In every row below, substitute "row heading" for "row label" wherever it occurs, and reproduce the rows with nothing else changed.

>> Start Dataset extract

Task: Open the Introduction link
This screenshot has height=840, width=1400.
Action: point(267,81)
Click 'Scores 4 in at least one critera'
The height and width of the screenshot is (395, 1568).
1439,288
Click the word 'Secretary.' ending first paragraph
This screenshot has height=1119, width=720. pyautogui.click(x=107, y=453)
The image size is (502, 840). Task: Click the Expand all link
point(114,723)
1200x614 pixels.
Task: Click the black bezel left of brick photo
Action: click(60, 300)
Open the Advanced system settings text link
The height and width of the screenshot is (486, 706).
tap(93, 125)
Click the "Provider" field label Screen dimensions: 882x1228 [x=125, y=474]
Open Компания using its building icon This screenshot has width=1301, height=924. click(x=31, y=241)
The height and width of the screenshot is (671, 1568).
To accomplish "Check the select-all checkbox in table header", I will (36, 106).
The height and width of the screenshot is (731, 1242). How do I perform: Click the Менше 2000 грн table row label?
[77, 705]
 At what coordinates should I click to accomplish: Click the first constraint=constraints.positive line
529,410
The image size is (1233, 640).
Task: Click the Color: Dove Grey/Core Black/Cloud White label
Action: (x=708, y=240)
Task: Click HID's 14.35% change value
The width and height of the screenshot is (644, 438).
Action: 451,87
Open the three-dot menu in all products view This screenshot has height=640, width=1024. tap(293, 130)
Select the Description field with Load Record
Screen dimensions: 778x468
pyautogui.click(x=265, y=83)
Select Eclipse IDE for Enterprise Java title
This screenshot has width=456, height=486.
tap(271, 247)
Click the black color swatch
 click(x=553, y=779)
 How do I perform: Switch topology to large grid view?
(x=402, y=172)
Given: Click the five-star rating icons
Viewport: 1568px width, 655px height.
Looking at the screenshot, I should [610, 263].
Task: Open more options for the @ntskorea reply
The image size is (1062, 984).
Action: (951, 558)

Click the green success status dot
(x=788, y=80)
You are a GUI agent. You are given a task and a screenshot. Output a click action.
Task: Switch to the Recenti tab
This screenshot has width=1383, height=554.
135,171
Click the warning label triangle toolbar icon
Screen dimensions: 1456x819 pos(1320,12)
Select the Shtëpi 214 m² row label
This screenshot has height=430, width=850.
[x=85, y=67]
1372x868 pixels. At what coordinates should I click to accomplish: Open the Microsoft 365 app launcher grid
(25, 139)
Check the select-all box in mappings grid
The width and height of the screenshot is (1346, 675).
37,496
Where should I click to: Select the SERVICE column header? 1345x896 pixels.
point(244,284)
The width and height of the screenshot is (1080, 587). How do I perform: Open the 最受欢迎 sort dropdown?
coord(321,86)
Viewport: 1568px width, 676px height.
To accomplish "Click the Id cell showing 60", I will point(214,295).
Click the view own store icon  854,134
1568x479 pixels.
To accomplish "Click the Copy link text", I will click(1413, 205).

>> End Dataset extract

**Response to this task**
Task: Open the Introduction link
This screenshot has height=840, width=1400.
Action: point(267,81)
Click 'Scores 4 in at least one critera'
The height and width of the screenshot is (395, 1568).
1439,288
Click the word 'Secretary.' ending first paragraph
This screenshot has height=1119, width=720. pyautogui.click(x=107, y=453)
The image size is (502, 840). Task: Click the Expand all link
point(114,723)
1200x614 pixels.
Task: Click the black bezel left of brick photo
Action: click(60, 300)
Open the Advanced system settings text link
The height and width of the screenshot is (486, 706).
tap(93, 125)
Click the "Provider" field label Screen dimensions: 882x1228 [x=125, y=474]
Open Компания using its building icon This screenshot has width=1301, height=924. click(x=31, y=241)
The height and width of the screenshot is (671, 1568).
To accomplish "Check the select-all checkbox in table header", I will (36, 106).
The height and width of the screenshot is (731, 1242). How do I perform: Click the Менше 2000 грн table row heading?
[77, 705]
 At what coordinates should I click to accomplish: Click the first constraint=constraints.positive line
529,410
The image size is (1233, 640).
Task: Click the Color: Dove Grey/Core Black/Cloud White label
Action: (x=708, y=240)
Task: Click HID's 14.35% change value
The width and height of the screenshot is (644, 438).
Action: 451,87
Open the three-dot menu in all products view This screenshot has height=640, width=1024. tap(293, 130)
Select the Description field with Load Record
Screen dimensions: 778x468
pyautogui.click(x=265, y=83)
Select Eclipse IDE for Enterprise Java title
This screenshot has width=456, height=486.
tap(271, 247)
Click the black color swatch
 click(x=553, y=779)
 How do I perform: Switch topology to large grid view?
(x=402, y=172)
Given: Click the five-star rating icons
Viewport: 1568px width, 655px height.
Looking at the screenshot, I should [610, 263].
Task: Open more options for the @ntskorea reply
The image size is (1062, 984).
Action: (951, 558)

Click the green success status dot
(x=788, y=80)
You are a GUI agent. You are given a task and a screenshot. Output a click action.
Task: Switch to the Recenti tab
This screenshot has width=1383, height=554.
135,171
Click the warning label triangle toolbar icon
Screen dimensions: 1456x819 pos(1320,12)
Select the Shtëpi 214 m² row heading
This screenshot has height=430, width=850.
[x=85, y=67]
1372x868 pixels. At what coordinates should I click to accomplish: Open the Microsoft 365 app launcher grid
(25, 139)
Check the select-all box in mappings grid
The width and height of the screenshot is (1346, 675).
37,496
Where should I click to: Select the SERVICE column header? 1345x896 pixels.
point(244,284)
The width and height of the screenshot is (1080, 587). How do I perform: Open the 最受欢迎 sort dropdown?
coord(321,86)
Viewport: 1568px width, 676px height.
To accomplish "Click the Id cell showing 60", I will point(214,295).
Click the view own store icon  854,134
1568x479 pixels.
To accomplish "Click the Copy link text", I will click(1413, 205).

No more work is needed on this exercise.